There’s a reason that the Internet backbone is made of fiber-optic cables: photons transport bits of information faster than electrons. But while photons and fiber are the most efficient way of sending data across continents, it’s still cheaper and easier to use electrons in copper wiring for most data transfer over shorter distances.
Now Intel plans to sell inexpensive cables with fiber-optic-caliber speed to connect, for instance, a laptop and an external hard drive, or a phone and a desktop computer. At the Intel Developer Forum (IDF) in San Francisco Wednesday, the company announced a new type of optical cable that it hopes will be fast, cheap, and thin enough to make it an attractive replacement for multiple copper wires.
By 2010, says Dadi Perlmutter, vice president of Intel’s mobility group, the company hopes to ship an optical cable called Light Peak that will be able to zip 10 gigabits of data per second from one gadget to another, a rate equivalent of transferring a Blu-ray movie from a computer to a mobile video player in 30 seconds. A single Light Peak cable will also be capable of transporting different types of data simultaneously, meaning it will be possible to back up a hard drive, transfer high-definition video, and connect to a network with just one line.
At both ends of a Light Peak cable are chips that contain devices that produce light, encode data in it, and send it on its way. The chips can also amplify incoming signals and convert the light to an electrical signal that can be interpreted by gadgets. The first generation of Light Peak will use chips made with standard optical materials such as gallium arsenide. However, to truly make optical cables cheap enough to replace copper, future versions of Light Peak, which will handle 40-gigabits-per-second and 100-gigabits-per-second transfer rates, will most likely need to rely on silicon-based optical chips, a product of the maturing field of silicon photonics. Silicon photonics researchers hope to transform computing by making high-bandwidth connectors cheaper than ever before, not just in cables, but also eventually within electronic motherboards and microprocessors.
“This will be a long-term transition,” says Perlmutter, referring to the fact that it takes years to develop and adopt standards for new connecting technologies. On stage during his IDF keynote, he held up in one hand a bundle of cables he currently lugs around with his laptop, and in the other, a thin, white Light Peak prototype cable. “I have a very light notebook,” he said, “but carry a huge amount of cables with me.”

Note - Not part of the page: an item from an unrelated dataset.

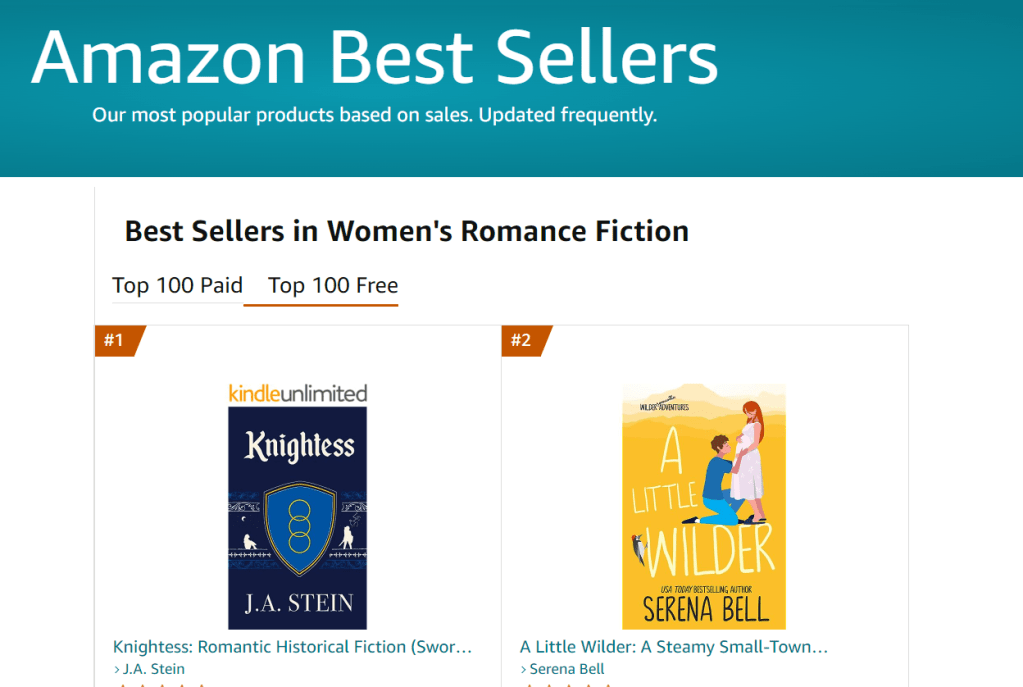The image size is (1023, 687).
Task: Visit Serena Bell's author page link
Action: 567,669
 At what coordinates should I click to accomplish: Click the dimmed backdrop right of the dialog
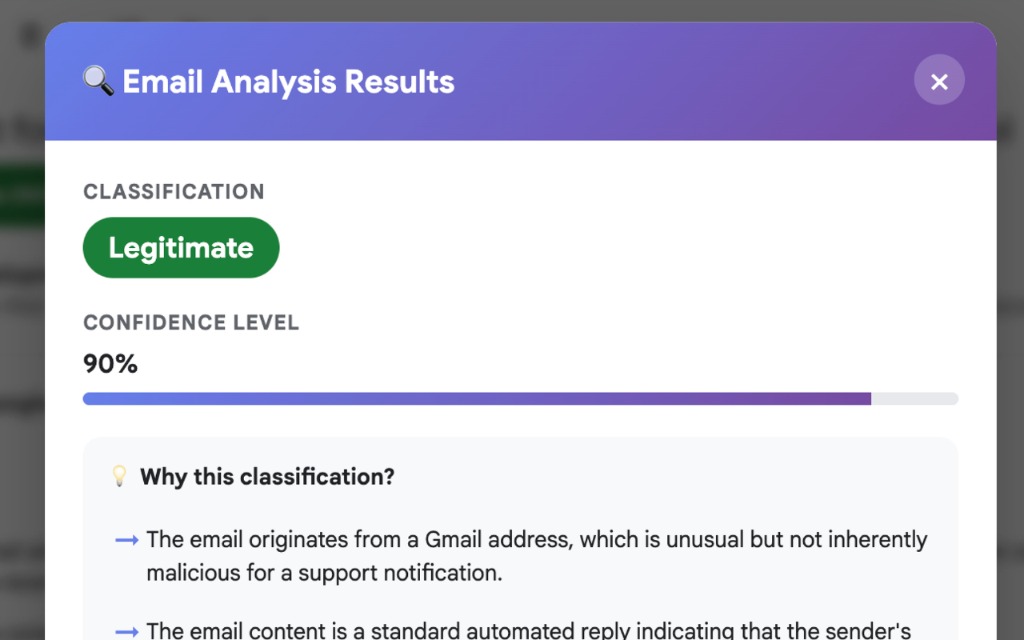pos(1010,400)
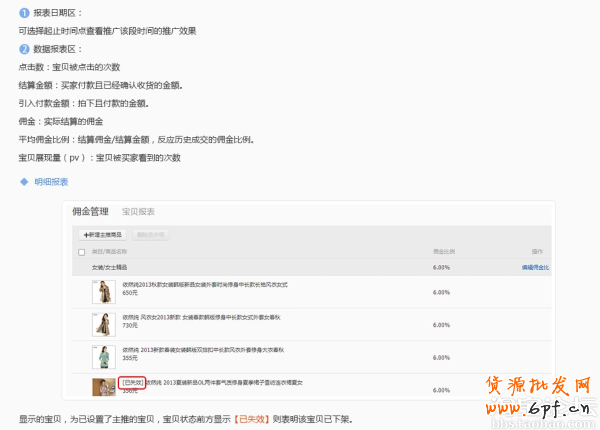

Intel has already made a name for itself in silicon photonics. In 2005, the company announced a silicon laser, an engineering feat that many thought was impossible due to the physical properties of silicon. And within a couple of years, the company’s engineers demonstrated other silicon-based optical devices, such as high-performing modulators for encoding data onto light, and high-performing detectors for capturing the light-encoded data. Other researchers and companies, including those at University of California at Santa Barbara, University of Southern California, and MIT joined the fledgling field of silicon photonics. In 2007, optical chipmaker Luxtera announced an optical cable called Blazar that contained some silicon-based chips and was designed to connect servers in data centers.
The first generation of Light Peak cables will use the same sort of $75 optical chips found in telecommunications devices. But Intel has employed some tricks to drive down cost by more than a factor of 10, says Victor Krutul, director of Intel’s optical I/O team. For one, the chips don’t need to transmit data over the distances of telecom devices. For another, they don’t need to last as long or withstand harsh conditions. Because telecom chips in consumer cables won’t need to last for decades or withstand heat and humidity, manufacturing standards can be relaxed and allow the chips to be made more inexpensively.
While cables may not seem a cutting-edge technology, says Alan Willner, professor of electrical engineering at the University of Southern California, it is the ideal early application for silicon photonics because the market is potentially huge. “Silicon-based cables provide high-bandwidth connections, and frankly, nowadays everything is high-bandwidth.” Willner adds that the devices inside the chips, such as lasers and detectors, may not be the highest-performing, but they don’t have to be. “What they do have to be is robust and cheap and manufacturable,” he says. “From a user’s point of view, all they see is a lighter, cheaper, and faster cable than what used to be. That’s a great thing.”
“We’re launching an optical technology for a mainstream platform,” says Mario Paniccia, director of Intel’s photonics technology lab. “We’re going to start at 10 gigabits per second and scale to 100 gigabits per second.” Paniccia was reluctant to forecast a timeframe for silicon photonics to be used in Light Peak, but in order to achieve the higher bandwidths, he says, silicon photonics will need to come into play.
Intel says it will be able to make Light Peak cables up to 100 meters long. And because new connective technologies, be they wireless or wired, require standards and industry collaboration, Intel is working to form partnerships with various companies. At the developer forum, Perlmutter announced that Sony is supportive of the technology, with more announcements planned.